### Texto de origem:
==================================================

Entretanto, uma das maiores decisões políticas do séc.21, a retirada das forças militares dos EUA do território afegão, em 2020, devolveu o governo do Afeganistão ao grupo terrorista Talibã, que voltou a exercer as políticas extremistas sobre a população, principalmente sobre as mulheres.
Aplicação de leis islâmicas severas contra os direitos de mulheres, pessoas LGBTIA+, opositores e imposição de costumes com violentas repressões geraram a saída de um grande contingente de afegãos. O ciclista Amir Ansari e o lutador Farzad Mansouri se refugiam no Reino Unido, A B-girl Manizha Talash, mora na Espanha, o judoca Sibghatullah Arab, resumiu sua vida na Alemanha e a também judoca Nigara Shaheen se mudou para o Canadá.

==================================================

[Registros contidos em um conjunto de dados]
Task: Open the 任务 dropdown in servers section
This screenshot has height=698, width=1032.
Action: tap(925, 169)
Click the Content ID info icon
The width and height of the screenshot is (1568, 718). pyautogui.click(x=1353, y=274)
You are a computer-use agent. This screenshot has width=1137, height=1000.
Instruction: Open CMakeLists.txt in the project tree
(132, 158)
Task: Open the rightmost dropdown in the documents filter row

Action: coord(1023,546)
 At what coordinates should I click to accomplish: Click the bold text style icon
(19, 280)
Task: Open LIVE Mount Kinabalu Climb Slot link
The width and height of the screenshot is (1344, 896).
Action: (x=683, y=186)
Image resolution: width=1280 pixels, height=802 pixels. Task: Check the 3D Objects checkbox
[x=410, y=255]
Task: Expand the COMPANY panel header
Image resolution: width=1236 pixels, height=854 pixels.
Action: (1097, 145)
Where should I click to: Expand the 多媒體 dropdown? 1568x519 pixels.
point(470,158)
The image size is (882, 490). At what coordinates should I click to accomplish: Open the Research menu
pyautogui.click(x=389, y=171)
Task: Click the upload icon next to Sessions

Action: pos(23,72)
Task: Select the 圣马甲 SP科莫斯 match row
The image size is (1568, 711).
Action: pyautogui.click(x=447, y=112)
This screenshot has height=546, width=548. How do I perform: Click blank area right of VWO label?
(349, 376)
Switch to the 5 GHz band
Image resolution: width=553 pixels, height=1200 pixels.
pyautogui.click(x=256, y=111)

==================================================

### Objetivo 1:
Redigite o trecho do texto sobre o Afeganistão que começa com as palavras "Entretanto, uma das" e termina com "para o Canadá.".
### Objetivo 2:
Coloque numa lista JSON de strings somente o trecho dos registros que começa na linha que contém "The image size is (882, 490)." e termina na linha que contém "Action: pyautogui.click(x=447, y=112)", incluindo essas duas. Use uma string por linha e deixe de fora as linhas em branco.

### Resposta 1:
Entretanto, uma das maiores decisões políticas do séc.21, a retirada das forças militares dos EUA do território afegão, em 2020, devolveu o governo do Afeganistão ao grupo terrorista Talibã, que voltou a exercer as políticas extremistas sobre a população, principalmente sobre as mulheres.
Aplicação de leis islâmicas severas contra os direitos de mulheres, pessoas LGBTIA+, opositores e imposição de costumes com violentas repressões geraram a saída de um grande contingente de afegãos. O ciclista Amir Ansari e o lutador Farzad Mansouri se refugiam no Reino Unido, A B-girl Manizha Talash, mora na Espanha, o judoca Sibghatullah Arab, resumiu sua vida na Alemanha e a também judoca Nigara Shaheen se mudou para o Canadá.

### Resposta 2:
[
  "The image size is (882, 490). At what coordinates should I click to accomplish: Open the Research menu",
  "pyautogui.click(x=389, y=171)",
  "Task: Click the upload icon next to Sessions",
  "Action: pos(23,72)",
  "Task: Select the 圣马甲 SP科莫斯 match row",
  "The image size is (1568, 711).",
  "Action: pyautogui.click(x=447, y=112)"
]